November 27 2007 • 12:23 AM

FindBetween: A Useful GREP String

Hey, with the help of Peter Kahrel’s GREP in InDesign CS3 book, I was able to figure out how to do something in InDesign that I’ve always said was possible to do with GREP, but didn’t really know how. Not only is it a handy Find/Change action, but it’s very easy to modify for different situations that designers are often confronted with.

The action is this: Find [some text] that’s in between [whatever], and then apply formatting to just the text, not what’s surrounding it. One example would be formatting parenthetical text without formatting the parentheses themselves: turn (this) into (this) and (that other thing) into (that other thing) all at once, throughout the story or document, with a simple click.

Here’s the GREP expression that finds one or more words of parenthetical content, but doesn’t include the parentheses themselves in the found instances:

(?<=\().*?(?=\))

If you copy and paste that GREP string into the Find What field in the Edit > Find/Change > GREP panel of InDesign CS3, and then click the Find First button, InDesign selects the first instance of parenthetical text, but not the parentheses themselves. Cool!

That means that back in the Find/Change > GREP panel, you can change just the found text’s formatting by specifying what you want in the Change Format area (leave the Change To text field blank). Here I’m specifying that InDesign should italicize parenthetical text, but leave the parentheses untouched:

1-findbetween.gif

Easily Modify the Search
Below is the same GREP string, but this time the characters that govern what the “surrounding items” should be are highlighted in red so you can see what I’m talking about:

(?<=\().*?(?=\))

The first instance is an opening parenthesis, which needs to be “escaped” with a backslash so InDesign knows it’s a literal parenthesis, not some more GREP code. The second instance is the closed parenthesis, again preceded by a backslash to escape it.

I typed these in myself, but it’s simpler to let InDesign drop in the special code that GREP needs. Just choose the special character you want from the dropdown menu next to the GREP Find What field:

1-findbetween2.gif

So, to find text surrounded by a pair of em dashes (but not the em dashes themselves) you’d change both instances of the red characters so it finds an em dash instead of an opening or closing parenthesis. According to the dropdown menu, GREPese for an em dash is a tilde followed by an underscore:

(?<=~_).*?(?=~_)

Here’s the string to find text in between any kind of double quotes, nice and simple:

(?<=).*?(?=)

In case you’re wondering, Peter says this type of GREP search is called a “Lookaround” — a combination of a Lookahead and a Lookbehind. All the “look*” type of GREP searches share one thing in common … they let you tell InDesign to find some text based on a character that precedes or follows it, but not to include that character in the found text itself.

Save the GREP String

If you think you’d find this useful, don’t forget to click the disc icon in the GREP panel of Find/Change so you can save it and recall it from the dropdown menu of saved searches from now on.
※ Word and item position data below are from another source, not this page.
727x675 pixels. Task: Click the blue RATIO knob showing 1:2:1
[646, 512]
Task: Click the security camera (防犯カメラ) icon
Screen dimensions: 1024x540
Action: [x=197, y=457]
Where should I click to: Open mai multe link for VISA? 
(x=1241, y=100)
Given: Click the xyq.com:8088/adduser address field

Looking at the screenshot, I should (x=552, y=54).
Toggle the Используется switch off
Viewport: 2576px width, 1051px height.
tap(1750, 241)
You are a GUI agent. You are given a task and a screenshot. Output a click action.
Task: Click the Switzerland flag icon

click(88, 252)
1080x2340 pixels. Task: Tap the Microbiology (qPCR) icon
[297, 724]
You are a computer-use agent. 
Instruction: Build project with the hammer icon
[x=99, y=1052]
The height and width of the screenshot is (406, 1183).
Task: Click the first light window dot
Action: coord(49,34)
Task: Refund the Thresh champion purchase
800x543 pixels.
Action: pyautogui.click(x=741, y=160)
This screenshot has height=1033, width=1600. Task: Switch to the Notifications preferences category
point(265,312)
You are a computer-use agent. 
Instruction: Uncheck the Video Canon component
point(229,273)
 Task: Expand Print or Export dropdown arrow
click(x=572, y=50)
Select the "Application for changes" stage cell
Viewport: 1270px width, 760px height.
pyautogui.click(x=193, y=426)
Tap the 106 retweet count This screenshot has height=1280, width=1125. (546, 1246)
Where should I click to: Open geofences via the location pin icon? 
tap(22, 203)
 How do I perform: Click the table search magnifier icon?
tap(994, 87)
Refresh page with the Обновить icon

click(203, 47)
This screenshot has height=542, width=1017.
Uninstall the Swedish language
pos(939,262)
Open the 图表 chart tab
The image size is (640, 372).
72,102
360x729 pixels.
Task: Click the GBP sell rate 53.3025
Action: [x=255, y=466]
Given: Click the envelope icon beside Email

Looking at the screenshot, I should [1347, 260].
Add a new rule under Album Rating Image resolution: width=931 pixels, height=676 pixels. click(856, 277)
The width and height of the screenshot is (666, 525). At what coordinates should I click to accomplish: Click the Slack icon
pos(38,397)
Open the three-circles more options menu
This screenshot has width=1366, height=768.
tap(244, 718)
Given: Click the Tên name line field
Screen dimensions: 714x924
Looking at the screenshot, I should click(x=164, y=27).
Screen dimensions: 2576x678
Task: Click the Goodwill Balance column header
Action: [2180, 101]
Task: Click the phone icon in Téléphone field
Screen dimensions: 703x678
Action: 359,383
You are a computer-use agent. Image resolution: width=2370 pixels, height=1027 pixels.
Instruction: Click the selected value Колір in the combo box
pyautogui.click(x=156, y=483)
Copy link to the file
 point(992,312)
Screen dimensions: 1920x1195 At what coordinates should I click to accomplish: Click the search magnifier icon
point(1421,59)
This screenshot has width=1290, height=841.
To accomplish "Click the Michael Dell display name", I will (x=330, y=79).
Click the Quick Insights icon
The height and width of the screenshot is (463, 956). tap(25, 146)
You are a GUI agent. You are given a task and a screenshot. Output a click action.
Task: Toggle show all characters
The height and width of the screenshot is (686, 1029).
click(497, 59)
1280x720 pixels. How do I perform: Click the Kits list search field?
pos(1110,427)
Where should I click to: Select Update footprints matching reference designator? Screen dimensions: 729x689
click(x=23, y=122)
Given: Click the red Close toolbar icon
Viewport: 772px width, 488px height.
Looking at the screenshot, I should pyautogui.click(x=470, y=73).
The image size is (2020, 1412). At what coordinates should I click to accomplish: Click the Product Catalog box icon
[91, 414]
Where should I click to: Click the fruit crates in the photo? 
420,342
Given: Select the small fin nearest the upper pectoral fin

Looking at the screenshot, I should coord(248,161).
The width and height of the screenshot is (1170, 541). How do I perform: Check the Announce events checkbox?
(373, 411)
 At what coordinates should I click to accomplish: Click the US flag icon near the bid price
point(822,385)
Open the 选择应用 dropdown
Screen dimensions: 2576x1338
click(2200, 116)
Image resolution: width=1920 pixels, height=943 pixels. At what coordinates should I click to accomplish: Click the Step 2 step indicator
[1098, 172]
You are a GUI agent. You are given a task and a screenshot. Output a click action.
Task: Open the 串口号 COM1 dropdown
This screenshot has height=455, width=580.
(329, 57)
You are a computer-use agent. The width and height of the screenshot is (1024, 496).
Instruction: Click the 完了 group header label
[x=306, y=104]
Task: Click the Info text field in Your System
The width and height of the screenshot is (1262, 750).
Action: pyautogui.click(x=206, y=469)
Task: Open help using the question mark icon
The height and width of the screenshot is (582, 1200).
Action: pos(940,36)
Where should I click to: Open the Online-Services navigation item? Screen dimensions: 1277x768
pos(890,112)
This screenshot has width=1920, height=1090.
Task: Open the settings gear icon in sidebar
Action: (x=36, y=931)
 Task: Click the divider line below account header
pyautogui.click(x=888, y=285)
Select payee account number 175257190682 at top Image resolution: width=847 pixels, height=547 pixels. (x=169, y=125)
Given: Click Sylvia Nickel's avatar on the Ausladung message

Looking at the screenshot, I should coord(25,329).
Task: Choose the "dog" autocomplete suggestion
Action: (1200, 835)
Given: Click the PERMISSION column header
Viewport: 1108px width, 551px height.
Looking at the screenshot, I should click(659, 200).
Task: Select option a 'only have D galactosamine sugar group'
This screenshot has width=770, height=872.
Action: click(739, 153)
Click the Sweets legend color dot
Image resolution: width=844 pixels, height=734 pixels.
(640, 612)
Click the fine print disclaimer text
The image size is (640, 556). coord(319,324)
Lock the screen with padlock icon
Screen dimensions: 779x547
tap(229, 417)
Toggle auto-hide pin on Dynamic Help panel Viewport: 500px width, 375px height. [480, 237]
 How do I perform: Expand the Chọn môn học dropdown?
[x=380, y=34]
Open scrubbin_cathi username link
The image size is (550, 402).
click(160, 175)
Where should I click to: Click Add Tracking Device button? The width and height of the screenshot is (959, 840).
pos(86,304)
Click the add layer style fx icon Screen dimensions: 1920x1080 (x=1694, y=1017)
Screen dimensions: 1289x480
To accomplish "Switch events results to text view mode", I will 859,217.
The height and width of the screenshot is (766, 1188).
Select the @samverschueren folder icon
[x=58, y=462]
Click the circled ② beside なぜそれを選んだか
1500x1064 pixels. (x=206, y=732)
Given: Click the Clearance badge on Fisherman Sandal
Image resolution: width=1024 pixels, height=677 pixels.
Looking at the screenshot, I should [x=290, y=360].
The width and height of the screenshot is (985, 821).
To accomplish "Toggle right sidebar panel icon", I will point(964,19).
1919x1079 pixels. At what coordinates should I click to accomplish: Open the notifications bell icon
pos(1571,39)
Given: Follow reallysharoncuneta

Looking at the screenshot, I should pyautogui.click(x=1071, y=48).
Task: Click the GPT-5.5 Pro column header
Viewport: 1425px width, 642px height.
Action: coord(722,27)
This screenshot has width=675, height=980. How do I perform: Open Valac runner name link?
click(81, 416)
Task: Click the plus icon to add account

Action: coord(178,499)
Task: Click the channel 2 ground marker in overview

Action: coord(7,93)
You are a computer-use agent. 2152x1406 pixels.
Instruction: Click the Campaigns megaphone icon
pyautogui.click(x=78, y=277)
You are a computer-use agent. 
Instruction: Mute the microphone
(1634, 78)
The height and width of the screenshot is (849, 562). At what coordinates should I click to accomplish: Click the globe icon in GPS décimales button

I called mine “FindBetween.”

Just for fun (and to test out sharing saved searches), I uploaded my FindBetween search … it’s a tiny XML file …. in case you want to download it. Drop it into the GREP folder inside your Preferences > Adobe InDesign > Version 5.0 > Find-Change Queries folder on your hard drive.

30 Responses discussing this post. Add yours below.

  1. Eugene
    November 27th, 2007 • 1:09 am • Link

    Hey that’s a neat GREP. Very useful. That is certainly better than how I was approaching the problem.

    May I ask though, what would happen if you had a parentheses inside parentheses though? What if the text read something like

    (This is my example (what would happen to it)) ?

    That can appear in math too

    ($max-depth*k) - (($depth+1)*$max-depth - 1)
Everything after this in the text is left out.